Indonesia central bank signals end of rate hike cycle as inflation cools
By Gayatri Suroyo and Fransiska Nangoy
JAKARTA (Reuters) -Indonesia’s central bank raised its key policy rate by 25 basis points (bps) on Thursday, its sixth hike since August, and signalled that its tightening cycle was ending as inflation has cooled faster than expected.
Bank Indonesia (BI) increased the 7-day reverse repurchase rate to 5.75%, as expected by the majority of economists in a Reuters poll, bringing its total rate hikes since August to 225 bps.
In a statement after the decision, the central bank said that amount of tightening should be “adequate” to bring headline consumer inflation back into its 2-4% target range in the second half of this year and ensure core inflation remains under 4%.

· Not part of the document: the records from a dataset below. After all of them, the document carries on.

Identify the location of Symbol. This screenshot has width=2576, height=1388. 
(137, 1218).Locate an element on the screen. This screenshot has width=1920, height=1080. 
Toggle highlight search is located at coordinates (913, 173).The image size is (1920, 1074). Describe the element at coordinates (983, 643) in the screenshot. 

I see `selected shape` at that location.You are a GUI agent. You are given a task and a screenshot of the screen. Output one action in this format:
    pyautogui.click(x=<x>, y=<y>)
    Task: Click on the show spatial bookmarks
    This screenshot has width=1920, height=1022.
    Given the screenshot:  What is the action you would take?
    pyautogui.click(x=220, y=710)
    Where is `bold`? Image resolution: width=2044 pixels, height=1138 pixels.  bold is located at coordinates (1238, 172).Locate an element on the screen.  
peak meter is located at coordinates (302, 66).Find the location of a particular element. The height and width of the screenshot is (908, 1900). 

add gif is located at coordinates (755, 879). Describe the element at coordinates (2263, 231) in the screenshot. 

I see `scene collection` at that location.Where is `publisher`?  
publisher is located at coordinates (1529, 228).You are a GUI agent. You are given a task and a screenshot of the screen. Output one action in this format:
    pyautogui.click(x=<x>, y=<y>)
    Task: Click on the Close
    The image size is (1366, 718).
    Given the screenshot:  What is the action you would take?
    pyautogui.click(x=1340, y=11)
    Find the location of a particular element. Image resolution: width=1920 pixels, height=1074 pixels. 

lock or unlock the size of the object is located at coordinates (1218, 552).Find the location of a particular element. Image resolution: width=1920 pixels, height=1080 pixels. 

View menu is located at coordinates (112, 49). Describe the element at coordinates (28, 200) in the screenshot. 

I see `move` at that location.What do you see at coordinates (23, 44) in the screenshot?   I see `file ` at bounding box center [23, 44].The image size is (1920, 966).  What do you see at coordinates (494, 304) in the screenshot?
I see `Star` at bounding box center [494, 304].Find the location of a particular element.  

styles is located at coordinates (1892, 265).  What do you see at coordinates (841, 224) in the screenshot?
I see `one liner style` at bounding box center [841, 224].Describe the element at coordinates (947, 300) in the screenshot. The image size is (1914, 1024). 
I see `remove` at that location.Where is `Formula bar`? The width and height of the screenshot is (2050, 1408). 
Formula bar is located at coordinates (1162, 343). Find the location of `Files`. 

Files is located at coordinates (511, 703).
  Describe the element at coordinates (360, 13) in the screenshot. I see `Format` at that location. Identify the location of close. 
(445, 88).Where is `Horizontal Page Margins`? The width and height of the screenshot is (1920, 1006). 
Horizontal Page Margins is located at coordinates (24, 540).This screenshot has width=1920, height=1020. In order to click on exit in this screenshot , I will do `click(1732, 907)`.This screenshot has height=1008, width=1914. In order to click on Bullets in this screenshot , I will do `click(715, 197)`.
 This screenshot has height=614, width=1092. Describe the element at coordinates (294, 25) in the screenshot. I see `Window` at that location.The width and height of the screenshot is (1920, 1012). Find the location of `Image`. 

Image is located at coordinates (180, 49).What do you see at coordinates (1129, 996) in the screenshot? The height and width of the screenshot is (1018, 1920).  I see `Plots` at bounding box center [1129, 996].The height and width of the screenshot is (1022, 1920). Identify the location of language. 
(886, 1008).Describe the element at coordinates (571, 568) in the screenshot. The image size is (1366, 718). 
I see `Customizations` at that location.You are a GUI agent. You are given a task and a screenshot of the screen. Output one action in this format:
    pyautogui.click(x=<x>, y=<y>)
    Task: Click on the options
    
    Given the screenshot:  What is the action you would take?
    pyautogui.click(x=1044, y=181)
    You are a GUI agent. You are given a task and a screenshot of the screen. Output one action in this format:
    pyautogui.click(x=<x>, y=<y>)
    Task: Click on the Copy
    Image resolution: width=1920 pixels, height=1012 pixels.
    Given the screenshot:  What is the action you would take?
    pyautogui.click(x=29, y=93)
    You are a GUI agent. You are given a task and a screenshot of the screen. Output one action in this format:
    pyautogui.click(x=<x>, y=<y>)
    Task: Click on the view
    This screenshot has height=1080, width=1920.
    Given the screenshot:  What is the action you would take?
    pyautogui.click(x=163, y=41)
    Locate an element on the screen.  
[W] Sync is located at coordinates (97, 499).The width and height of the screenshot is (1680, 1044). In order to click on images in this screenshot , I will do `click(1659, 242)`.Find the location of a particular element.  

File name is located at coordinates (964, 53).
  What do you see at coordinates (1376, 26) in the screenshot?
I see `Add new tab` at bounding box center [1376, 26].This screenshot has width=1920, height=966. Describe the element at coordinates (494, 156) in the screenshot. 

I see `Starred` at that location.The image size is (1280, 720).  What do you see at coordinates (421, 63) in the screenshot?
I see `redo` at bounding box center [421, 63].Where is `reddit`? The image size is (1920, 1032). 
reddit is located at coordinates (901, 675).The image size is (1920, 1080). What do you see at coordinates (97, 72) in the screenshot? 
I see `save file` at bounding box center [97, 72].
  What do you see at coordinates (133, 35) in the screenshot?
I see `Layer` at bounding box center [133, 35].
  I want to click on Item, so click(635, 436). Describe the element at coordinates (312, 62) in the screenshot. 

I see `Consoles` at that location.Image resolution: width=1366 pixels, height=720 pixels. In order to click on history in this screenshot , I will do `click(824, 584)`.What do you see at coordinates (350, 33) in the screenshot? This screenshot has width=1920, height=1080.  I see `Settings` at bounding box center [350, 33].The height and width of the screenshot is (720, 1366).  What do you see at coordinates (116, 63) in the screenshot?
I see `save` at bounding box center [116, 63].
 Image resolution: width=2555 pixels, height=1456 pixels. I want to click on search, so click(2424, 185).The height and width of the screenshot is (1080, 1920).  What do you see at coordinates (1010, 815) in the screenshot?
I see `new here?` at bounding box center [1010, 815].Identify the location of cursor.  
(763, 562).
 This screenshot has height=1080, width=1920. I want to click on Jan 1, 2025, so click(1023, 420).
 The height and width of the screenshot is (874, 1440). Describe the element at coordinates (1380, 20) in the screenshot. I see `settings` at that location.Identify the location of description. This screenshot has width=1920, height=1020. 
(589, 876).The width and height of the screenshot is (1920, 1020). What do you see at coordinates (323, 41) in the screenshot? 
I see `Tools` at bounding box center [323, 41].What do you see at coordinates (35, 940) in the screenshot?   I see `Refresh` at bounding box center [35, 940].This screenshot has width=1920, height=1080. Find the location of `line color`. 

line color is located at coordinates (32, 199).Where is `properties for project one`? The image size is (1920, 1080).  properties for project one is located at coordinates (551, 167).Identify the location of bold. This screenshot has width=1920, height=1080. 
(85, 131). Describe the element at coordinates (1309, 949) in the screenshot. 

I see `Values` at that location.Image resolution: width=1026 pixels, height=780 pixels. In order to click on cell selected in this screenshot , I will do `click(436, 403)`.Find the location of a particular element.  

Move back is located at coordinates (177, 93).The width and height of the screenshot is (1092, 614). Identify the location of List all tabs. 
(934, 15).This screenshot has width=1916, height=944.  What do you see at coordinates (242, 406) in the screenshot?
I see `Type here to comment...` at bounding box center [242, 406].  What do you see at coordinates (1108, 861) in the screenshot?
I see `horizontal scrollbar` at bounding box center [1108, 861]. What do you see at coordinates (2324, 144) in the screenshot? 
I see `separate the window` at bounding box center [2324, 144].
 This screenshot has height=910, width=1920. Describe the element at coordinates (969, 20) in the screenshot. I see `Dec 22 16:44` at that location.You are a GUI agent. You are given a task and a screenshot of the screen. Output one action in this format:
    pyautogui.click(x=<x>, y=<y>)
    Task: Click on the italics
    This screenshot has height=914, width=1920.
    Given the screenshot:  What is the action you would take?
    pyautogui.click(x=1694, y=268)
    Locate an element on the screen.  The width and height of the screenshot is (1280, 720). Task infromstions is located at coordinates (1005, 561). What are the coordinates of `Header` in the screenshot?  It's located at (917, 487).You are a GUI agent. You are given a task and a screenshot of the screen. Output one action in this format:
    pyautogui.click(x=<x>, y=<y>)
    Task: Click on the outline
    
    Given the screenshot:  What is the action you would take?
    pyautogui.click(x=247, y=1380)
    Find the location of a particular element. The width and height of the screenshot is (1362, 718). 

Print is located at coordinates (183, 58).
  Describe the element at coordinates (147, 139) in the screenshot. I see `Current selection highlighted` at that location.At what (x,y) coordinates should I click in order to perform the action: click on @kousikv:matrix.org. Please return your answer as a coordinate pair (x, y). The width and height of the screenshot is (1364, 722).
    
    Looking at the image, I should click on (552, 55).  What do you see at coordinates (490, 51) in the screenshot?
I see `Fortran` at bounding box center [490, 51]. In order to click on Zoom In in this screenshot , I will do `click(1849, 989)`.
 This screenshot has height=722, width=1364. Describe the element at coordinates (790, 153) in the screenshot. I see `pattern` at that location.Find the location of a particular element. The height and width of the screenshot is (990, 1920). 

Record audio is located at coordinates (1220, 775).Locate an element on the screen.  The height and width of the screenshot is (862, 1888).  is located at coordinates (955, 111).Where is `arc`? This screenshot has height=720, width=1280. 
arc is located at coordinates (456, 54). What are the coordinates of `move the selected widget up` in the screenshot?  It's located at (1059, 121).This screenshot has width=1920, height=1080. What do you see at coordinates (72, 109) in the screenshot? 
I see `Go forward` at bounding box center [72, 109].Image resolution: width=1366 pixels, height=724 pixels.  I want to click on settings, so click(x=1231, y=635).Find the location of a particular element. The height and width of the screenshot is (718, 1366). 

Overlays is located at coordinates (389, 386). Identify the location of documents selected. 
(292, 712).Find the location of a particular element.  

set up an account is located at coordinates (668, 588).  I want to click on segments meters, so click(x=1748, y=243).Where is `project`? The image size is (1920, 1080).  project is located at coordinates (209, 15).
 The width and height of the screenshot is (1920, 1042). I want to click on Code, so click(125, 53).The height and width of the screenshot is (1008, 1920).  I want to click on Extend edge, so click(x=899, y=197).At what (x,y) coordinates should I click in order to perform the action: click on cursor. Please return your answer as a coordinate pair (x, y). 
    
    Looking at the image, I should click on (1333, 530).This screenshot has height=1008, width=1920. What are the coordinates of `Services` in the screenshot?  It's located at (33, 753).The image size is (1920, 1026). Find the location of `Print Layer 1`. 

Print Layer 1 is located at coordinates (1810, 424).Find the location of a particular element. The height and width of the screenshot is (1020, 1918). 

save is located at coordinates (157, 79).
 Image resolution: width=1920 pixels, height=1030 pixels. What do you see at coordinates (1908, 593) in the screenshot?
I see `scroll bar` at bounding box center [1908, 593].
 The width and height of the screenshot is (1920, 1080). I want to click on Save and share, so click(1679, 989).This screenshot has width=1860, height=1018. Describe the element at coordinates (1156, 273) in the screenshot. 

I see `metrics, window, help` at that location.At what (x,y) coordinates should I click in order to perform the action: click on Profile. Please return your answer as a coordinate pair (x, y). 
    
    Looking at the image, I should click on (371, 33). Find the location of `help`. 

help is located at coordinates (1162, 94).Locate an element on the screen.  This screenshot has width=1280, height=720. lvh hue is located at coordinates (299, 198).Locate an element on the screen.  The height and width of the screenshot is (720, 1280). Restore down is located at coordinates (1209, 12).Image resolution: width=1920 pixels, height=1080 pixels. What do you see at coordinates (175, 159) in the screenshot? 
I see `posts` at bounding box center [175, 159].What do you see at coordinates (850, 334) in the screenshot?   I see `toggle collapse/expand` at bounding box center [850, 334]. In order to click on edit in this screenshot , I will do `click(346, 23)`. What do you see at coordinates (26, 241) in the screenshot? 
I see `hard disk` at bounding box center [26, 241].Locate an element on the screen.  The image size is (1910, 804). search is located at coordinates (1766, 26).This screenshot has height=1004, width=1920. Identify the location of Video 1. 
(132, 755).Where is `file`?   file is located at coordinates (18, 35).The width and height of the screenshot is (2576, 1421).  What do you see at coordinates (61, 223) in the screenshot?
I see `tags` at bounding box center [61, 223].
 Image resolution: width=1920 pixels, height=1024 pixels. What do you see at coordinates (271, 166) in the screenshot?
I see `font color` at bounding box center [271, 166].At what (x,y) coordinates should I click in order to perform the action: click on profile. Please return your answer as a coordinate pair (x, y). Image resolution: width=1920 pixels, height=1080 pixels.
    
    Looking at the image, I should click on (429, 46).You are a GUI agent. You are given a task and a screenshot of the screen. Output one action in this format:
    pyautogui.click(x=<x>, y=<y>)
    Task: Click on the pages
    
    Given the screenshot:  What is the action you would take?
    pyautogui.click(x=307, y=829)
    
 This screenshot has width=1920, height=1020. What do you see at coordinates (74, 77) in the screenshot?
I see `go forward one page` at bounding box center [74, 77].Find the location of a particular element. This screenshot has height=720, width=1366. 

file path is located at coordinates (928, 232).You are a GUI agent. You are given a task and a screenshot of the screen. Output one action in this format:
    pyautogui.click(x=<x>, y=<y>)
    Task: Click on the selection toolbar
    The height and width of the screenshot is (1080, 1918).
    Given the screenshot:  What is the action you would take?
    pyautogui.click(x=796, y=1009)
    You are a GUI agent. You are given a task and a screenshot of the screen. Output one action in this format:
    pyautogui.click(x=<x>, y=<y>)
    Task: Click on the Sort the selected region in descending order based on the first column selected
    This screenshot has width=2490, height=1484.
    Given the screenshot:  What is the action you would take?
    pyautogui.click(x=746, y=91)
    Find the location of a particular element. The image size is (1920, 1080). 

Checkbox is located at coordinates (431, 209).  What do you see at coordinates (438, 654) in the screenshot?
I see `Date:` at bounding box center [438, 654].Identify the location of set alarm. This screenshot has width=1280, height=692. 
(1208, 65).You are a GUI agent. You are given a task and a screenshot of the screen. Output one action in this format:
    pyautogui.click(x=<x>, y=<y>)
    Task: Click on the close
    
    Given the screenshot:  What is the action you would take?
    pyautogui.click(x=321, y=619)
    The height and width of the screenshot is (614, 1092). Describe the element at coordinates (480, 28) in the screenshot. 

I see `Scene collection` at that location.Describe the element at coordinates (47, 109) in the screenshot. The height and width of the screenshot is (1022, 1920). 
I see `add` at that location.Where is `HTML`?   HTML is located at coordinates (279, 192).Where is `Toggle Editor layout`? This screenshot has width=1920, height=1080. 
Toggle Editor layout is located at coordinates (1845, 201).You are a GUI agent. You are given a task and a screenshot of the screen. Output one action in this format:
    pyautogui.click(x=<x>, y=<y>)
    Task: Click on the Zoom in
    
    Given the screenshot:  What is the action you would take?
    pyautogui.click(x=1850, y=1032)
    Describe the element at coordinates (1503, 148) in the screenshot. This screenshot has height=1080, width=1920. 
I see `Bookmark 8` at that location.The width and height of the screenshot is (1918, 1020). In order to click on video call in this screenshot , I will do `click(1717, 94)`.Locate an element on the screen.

Asked about the prospect for further rate hikes, Governor Perry Warjiyo indicated an end to the current monetary tightening cycle.
“If there is no extraordinary information that we cannot foresee… our use of the word ‘adequate’ can already answer the question,” he told a news conference.
Inflation in Southeast Asia’s largest economy hit a 7-year high of 5.95% in September last year amid rising global food and energy prices, but the pace has since slowed to 5.51% in December.
Warjiyo said markets had expected a much higher end-year inflation rate of 6.5%.
Malaysia’s central bank on Thursday unexpectedly kept its benchmark interest rate unchanged, signalling worries about economic growth after four consecutive rate hikes last year. Some analysts said the decision also pointed to an end to its tightening cycle.
“BI … appeared to signal there would be no further rate increases this year. We are changing our forecast in response, and now think the tightening cycle has come to an end,” said Gareth Leather, an analyst with Capital Economics, who previously expected another 25-bps hike after Thursday.
DBS Bank economist Radhika Rao also said comments about “adequate” rate hikes “will feed expectations that the domestic policy tightening cycle is nearing its end,” while noting that policymakers would likely closely watch the Fed’s February meeting for guidance.
The rupiah was little changed after the rate decision on Thursday. The currency has strengthened by almost 3% this year against the U.S. dollar amid expectations that the Federal Reserve will slow the pace of its interest rate hikes.
Warjiyo said BI expected the rupiah to strengthen further as global financial uncertainty eases and major central banks near the end of their tightening.
To further support the currency, BI has been in talks with local banks on a plan for them to pass on foreign exchange deposits from exporters to the central bank, which will provide incentives so that the earnings stay longer onshore, the governor said. The instrument may be launched in mid-February, he said.
BI made no change to its domestic economic outlook, expecting GDP growth at the midpoint of 4.5% to 5.3% this year, down from the upper end of the same range in 2022.